TASK INSTRUCTIONS:
Make an exact copy of the entries that come next.

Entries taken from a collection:
▼
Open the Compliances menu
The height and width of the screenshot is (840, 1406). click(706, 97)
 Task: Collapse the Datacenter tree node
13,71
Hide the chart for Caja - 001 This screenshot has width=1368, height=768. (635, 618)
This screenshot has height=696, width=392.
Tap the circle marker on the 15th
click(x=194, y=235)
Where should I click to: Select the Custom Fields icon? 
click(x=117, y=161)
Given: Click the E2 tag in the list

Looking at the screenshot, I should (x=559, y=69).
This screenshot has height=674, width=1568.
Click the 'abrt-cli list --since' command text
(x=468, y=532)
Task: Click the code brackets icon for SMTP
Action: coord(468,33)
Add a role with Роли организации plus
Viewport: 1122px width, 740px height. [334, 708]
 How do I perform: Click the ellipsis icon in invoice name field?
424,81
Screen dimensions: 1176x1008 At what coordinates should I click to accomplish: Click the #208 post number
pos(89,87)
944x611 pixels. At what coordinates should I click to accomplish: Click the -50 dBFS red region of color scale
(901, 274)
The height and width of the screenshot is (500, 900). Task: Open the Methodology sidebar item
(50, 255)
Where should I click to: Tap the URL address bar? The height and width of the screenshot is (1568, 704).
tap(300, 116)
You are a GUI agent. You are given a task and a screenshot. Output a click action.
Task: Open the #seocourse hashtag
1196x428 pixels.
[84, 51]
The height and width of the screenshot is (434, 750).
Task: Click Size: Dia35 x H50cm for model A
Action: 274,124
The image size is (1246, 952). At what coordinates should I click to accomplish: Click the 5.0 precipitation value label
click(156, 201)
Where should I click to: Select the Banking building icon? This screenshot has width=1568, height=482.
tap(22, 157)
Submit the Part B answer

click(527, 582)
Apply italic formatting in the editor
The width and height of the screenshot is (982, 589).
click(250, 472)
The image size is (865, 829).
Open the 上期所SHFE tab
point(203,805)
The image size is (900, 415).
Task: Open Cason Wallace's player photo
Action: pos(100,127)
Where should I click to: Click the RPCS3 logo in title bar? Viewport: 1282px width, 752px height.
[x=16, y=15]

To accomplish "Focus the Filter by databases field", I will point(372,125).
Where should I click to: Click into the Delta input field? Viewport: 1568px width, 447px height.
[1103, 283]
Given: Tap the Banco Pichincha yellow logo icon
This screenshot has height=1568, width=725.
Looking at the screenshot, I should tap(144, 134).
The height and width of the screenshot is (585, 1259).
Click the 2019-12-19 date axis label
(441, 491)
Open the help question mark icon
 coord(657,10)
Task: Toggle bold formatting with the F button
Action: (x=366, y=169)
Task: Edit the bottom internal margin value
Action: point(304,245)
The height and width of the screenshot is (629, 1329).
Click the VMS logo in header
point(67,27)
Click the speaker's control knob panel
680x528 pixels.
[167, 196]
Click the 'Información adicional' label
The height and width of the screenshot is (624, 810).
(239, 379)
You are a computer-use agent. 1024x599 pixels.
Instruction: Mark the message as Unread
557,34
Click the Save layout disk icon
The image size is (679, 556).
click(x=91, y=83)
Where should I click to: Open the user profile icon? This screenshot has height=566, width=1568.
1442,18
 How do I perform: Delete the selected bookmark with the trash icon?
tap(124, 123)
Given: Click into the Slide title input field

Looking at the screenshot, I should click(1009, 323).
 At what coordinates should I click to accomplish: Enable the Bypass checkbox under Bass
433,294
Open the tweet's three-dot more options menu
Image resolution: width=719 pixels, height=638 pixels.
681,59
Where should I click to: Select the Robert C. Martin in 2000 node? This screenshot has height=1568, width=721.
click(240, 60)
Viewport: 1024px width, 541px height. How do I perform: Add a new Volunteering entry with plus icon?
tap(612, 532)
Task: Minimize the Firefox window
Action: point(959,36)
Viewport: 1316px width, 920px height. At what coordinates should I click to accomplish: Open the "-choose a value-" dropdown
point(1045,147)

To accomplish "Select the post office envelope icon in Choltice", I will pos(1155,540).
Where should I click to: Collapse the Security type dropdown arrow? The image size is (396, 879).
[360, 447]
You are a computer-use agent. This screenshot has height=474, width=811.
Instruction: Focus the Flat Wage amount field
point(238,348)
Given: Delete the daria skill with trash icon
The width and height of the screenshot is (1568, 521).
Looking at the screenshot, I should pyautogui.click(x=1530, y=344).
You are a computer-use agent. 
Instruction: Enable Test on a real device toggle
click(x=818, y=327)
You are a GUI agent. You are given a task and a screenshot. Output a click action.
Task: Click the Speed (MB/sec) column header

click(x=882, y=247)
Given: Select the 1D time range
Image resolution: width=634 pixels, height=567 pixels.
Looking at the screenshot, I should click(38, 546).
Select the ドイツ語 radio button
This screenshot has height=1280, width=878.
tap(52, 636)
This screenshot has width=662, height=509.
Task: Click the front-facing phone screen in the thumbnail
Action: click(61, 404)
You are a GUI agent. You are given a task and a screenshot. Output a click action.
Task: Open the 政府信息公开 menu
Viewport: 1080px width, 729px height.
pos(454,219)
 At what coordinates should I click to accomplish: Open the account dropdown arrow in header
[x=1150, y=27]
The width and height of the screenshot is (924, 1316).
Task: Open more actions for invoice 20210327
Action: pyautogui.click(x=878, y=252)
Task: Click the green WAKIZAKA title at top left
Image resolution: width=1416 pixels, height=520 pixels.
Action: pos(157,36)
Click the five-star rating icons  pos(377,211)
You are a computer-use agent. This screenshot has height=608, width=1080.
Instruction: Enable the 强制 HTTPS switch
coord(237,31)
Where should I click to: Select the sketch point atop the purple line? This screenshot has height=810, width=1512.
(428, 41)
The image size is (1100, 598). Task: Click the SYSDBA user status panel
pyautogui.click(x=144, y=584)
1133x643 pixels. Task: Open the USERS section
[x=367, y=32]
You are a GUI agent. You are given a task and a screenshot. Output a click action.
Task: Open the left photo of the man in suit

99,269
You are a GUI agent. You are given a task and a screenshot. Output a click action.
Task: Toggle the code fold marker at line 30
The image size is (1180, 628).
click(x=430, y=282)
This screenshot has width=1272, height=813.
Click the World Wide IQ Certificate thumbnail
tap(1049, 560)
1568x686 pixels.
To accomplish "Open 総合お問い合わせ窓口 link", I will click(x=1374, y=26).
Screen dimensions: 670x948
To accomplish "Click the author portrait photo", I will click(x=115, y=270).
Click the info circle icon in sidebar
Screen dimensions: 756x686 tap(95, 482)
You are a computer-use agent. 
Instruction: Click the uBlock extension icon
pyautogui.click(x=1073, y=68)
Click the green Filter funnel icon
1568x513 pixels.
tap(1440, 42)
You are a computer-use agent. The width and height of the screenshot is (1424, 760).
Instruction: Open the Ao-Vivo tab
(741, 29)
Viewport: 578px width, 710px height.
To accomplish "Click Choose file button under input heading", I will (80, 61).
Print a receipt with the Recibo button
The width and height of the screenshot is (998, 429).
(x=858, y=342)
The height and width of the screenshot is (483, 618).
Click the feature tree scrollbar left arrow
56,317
▲
FINAL ANSWER:
Open the Compliances menu
The height and width of the screenshot is (840, 1406). click(706, 97)
 Task: Collapse the Datacenter tree node
13,71
Hide the chart for Caja - 001 This screenshot has width=1368, height=768. (635, 618)
This screenshot has height=696, width=392.
Tap the circle marker on the 15th
click(x=194, y=235)
Where should I click to: Select the Custom Fields icon? 
click(x=117, y=161)
Given: Click the E2 tag in the list

Looking at the screenshot, I should (x=559, y=69).
This screenshot has height=674, width=1568.
Click the 'abrt-cli list --since' command text
(x=468, y=532)
Task: Click the code brackets icon for SMTP
Action: coord(468,33)
Add a role with Роли организации plus
Viewport: 1122px width, 740px height. [334, 708]
 How do I perform: Click the ellipsis icon in invoice name field?
424,81
Screen dimensions: 1176x1008 At what coordinates should I click to accomplish: Click the #208 post number
pos(89,87)
944x611 pixels. At what coordinates should I click to accomplish: Click the -50 dBFS red region of color scale
(901, 274)
The height and width of the screenshot is (500, 900). Task: Open the Methodology sidebar item
(50, 255)
Where should I click to: Tap the URL address bar? The height and width of the screenshot is (1568, 704).
tap(300, 116)
You are a GUI agent. You are given a task and a screenshot. Output a click action.
Task: Open the #seocourse hashtag
1196x428 pixels.
[84, 51]
The height and width of the screenshot is (434, 750).
Task: Click Size: Dia35 x H50cm for model A
Action: 274,124
The image size is (1246, 952). At what coordinates should I click to accomplish: Click the 5.0 precipitation value label
click(156, 201)
Where should I click to: Select the Banking building icon? This screenshot has width=1568, height=482.
tap(22, 157)
Submit the Part B answer

click(527, 582)
Apply italic formatting in the editor
The width and height of the screenshot is (982, 589).
click(250, 472)
The image size is (865, 829).
Open the 上期所SHFE tab
point(203,805)
The image size is (900, 415).
Task: Open Cason Wallace's player photo
Action: pos(100,127)
Where should I click to: Click the RPCS3 logo in title bar? Viewport: 1282px width, 752px height.
[x=16, y=15]

To accomplish "Focus the Filter by databases field", I will point(372,125).
Where should I click to: Click into the Delta input field? Viewport: 1568px width, 447px height.
[1103, 283]
Given: Tap the Banco Pichincha yellow logo icon
This screenshot has height=1568, width=725.
Looking at the screenshot, I should tap(144, 134).
The height and width of the screenshot is (585, 1259).
Click the 2019-12-19 date axis label
(441, 491)
Open the help question mark icon
 coord(657,10)
Task: Toggle bold formatting with the F button
Action: (x=366, y=169)
Task: Edit the bottom internal margin value
Action: point(304,245)
The height and width of the screenshot is (629, 1329).
Click the VMS logo in header
point(67,27)
Click the speaker's control knob panel
680x528 pixels.
[167, 196]
Click the 'Información adicional' label
The height and width of the screenshot is (624, 810).
(239, 379)
You are a computer-use agent. 1024x599 pixels.
Instruction: Mark the message as Unread
557,34
Click the Save layout disk icon
The image size is (679, 556).
click(x=91, y=83)
Where should I click to: Open the user profile icon? This screenshot has height=566, width=1568.
1442,18
 How do I perform: Delete the selected bookmark with the trash icon?
tap(124, 123)
Given: Click into the Slide title input field

Looking at the screenshot, I should click(1009, 323).
 At what coordinates should I click to accomplish: Enable the Bypass checkbox under Bass
433,294
Open the tweet's three-dot more options menu
Image resolution: width=719 pixels, height=638 pixels.
681,59
Where should I click to: Select the Robert C. Martin in 2000 node? This screenshot has height=1568, width=721.
click(240, 60)
Viewport: 1024px width, 541px height. How do I perform: Add a new Volunteering entry with plus icon?
tap(612, 532)
Task: Minimize the Firefox window
Action: point(959,36)
Viewport: 1316px width, 920px height. At what coordinates should I click to accomplish: Open the "-choose a value-" dropdown
point(1045,147)

To accomplish "Select the post office envelope icon in Choltice", I will pos(1155,540).
Where should I click to: Collapse the Security type dropdown arrow? The image size is (396, 879).
[360, 447]
You are a computer-use agent. This screenshot has height=474, width=811.
Instruction: Focus the Flat Wage amount field
point(238,348)
Given: Delete the daria skill with trash icon
The width and height of the screenshot is (1568, 521).
Looking at the screenshot, I should pyautogui.click(x=1530, y=344).
You are a computer-use agent. 
Instruction: Enable Test on a real device toggle
click(x=818, y=327)
You are a GUI agent. You are given a task and a screenshot. Output a click action.
Task: Click the Speed (MB/sec) column header

click(x=882, y=247)
Given: Select the 1D time range
Image resolution: width=634 pixels, height=567 pixels.
Looking at the screenshot, I should click(38, 546).
Select the ドイツ語 radio button
This screenshot has height=1280, width=878.
tap(52, 636)
This screenshot has width=662, height=509.
Task: Click the front-facing phone screen in the thumbnail
Action: click(61, 404)
You are a GUI agent. You are given a task and a screenshot. Output a click action.
Task: Open the 政府信息公开 menu
Viewport: 1080px width, 729px height.
pos(454,219)
 At what coordinates should I click to accomplish: Open the account dropdown arrow in header
[x=1150, y=27]
The width and height of the screenshot is (924, 1316).
Task: Open more actions for invoice 20210327
Action: pyautogui.click(x=878, y=252)
Task: Click the green WAKIZAKA title at top left
Image resolution: width=1416 pixels, height=520 pixels.
Action: pos(157,36)
Click the five-star rating icons  pos(377,211)
You are a computer-use agent. This screenshot has height=608, width=1080.
Instruction: Enable the 强制 HTTPS switch
coord(237,31)
Where should I click to: Select the sketch point atop the purple line? This screenshot has height=810, width=1512.
(428, 41)
The image size is (1100, 598). Task: Click the SYSDBA user status panel
pyautogui.click(x=144, y=584)
1133x643 pixels. Task: Open the USERS section
[x=367, y=32]
You are a GUI agent. You are given a task and a screenshot. Output a click action.
Task: Open the left photo of the man in suit

99,269
You are a GUI agent. You are given a task and a screenshot. Output a click action.
Task: Toggle the code fold marker at line 30
The image size is (1180, 628).
click(x=430, y=282)
This screenshot has width=1272, height=813.
Click the World Wide IQ Certificate thumbnail
tap(1049, 560)
1568x686 pixels.
To accomplish "Open 総合お問い合わせ窓口 link", I will click(x=1374, y=26).
Screen dimensions: 670x948
To accomplish "Click the author portrait photo", I will click(x=115, y=270).
Click the info circle icon in sidebar
Screen dimensions: 756x686 tap(95, 482)
You are a computer-use agent. 
Instruction: Click the uBlock extension icon
pyautogui.click(x=1073, y=68)
Click the green Filter funnel icon
1568x513 pixels.
tap(1440, 42)
You are a computer-use agent. The width and height of the screenshot is (1424, 760).
Instruction: Open the Ao-Vivo tab
(741, 29)
Viewport: 578px width, 710px height.
To accomplish "Click Choose file button under input heading", I will (80, 61).
Print a receipt with the Recibo button
The width and height of the screenshot is (998, 429).
(x=858, y=342)
The height and width of the screenshot is (483, 618).
Click the feature tree scrollbar left arrow
56,317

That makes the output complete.